- _EXERCISE_
Nothing outside the range is wanted. Repeat exactly the lines below from the one with "Task: Open the audio mixer music icon" through the one with "Click 'The media has been twisting up' line".

- _SUPPLIED MATERIAL_
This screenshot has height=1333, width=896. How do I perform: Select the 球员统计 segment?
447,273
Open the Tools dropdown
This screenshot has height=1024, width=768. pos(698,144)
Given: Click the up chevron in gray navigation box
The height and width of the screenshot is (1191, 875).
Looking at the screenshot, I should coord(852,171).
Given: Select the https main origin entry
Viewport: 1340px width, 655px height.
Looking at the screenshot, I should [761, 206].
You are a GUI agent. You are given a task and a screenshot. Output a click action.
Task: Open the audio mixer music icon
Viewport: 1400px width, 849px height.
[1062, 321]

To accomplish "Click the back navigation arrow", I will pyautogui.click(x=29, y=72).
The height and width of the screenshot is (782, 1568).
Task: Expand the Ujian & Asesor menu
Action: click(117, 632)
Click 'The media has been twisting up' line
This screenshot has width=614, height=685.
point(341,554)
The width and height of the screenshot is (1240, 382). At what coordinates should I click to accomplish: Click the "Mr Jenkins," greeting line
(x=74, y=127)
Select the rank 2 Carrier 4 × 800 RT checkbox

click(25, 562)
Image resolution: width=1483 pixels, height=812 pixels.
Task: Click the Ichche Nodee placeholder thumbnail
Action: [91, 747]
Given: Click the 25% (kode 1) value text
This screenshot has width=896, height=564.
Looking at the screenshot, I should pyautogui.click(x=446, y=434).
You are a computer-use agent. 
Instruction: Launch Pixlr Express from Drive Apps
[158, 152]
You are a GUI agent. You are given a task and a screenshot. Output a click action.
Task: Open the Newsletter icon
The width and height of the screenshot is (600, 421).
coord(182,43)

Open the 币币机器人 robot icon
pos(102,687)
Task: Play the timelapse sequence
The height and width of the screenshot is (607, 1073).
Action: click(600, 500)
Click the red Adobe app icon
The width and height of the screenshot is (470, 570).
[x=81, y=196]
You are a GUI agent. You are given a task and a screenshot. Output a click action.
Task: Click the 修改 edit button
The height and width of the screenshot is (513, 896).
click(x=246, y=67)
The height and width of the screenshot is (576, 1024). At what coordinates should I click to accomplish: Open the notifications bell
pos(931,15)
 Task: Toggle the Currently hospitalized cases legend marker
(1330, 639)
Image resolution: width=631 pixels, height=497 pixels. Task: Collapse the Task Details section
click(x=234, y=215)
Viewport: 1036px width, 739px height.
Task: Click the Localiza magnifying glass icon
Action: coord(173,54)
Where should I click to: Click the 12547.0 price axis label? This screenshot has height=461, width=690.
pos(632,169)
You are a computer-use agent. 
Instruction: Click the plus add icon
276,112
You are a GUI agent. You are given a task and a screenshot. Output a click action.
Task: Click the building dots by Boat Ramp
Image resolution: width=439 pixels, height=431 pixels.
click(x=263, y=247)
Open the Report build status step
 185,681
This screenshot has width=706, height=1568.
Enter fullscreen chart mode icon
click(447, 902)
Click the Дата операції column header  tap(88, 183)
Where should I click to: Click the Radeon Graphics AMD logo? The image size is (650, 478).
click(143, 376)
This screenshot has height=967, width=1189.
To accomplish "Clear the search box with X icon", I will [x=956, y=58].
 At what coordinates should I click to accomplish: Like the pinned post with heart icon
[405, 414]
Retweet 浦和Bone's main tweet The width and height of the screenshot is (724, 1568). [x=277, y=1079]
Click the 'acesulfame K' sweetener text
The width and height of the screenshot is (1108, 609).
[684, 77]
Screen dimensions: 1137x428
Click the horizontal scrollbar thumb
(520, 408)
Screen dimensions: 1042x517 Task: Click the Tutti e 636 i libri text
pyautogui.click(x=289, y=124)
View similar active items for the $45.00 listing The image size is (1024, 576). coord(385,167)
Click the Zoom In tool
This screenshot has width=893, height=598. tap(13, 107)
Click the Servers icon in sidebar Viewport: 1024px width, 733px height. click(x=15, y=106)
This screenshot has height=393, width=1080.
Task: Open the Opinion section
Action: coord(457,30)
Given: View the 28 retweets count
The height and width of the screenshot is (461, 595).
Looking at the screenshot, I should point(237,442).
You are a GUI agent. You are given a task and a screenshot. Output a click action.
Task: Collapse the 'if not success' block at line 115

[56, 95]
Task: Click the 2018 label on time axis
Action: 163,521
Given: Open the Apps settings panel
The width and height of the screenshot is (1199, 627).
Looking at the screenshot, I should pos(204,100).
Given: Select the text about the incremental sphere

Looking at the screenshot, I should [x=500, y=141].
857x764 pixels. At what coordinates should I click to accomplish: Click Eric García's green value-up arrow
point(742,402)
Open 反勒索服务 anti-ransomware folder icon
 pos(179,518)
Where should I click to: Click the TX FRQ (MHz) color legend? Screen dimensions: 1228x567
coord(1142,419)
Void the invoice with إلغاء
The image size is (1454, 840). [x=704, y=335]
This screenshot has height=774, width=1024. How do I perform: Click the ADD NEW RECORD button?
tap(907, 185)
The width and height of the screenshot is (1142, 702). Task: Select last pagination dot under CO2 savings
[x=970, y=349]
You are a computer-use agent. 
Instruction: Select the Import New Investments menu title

- _EXERCISE RESPONSE_
Task: Open the audio mixer music icon
Viewport: 1400px width, 849px height.
[1062, 321]

To accomplish "Click the back navigation arrow", I will pyautogui.click(x=29, y=72).
The height and width of the screenshot is (782, 1568).
Task: Expand the Ujian & Asesor menu
Action: click(117, 632)
Click 'The media has been twisting up' line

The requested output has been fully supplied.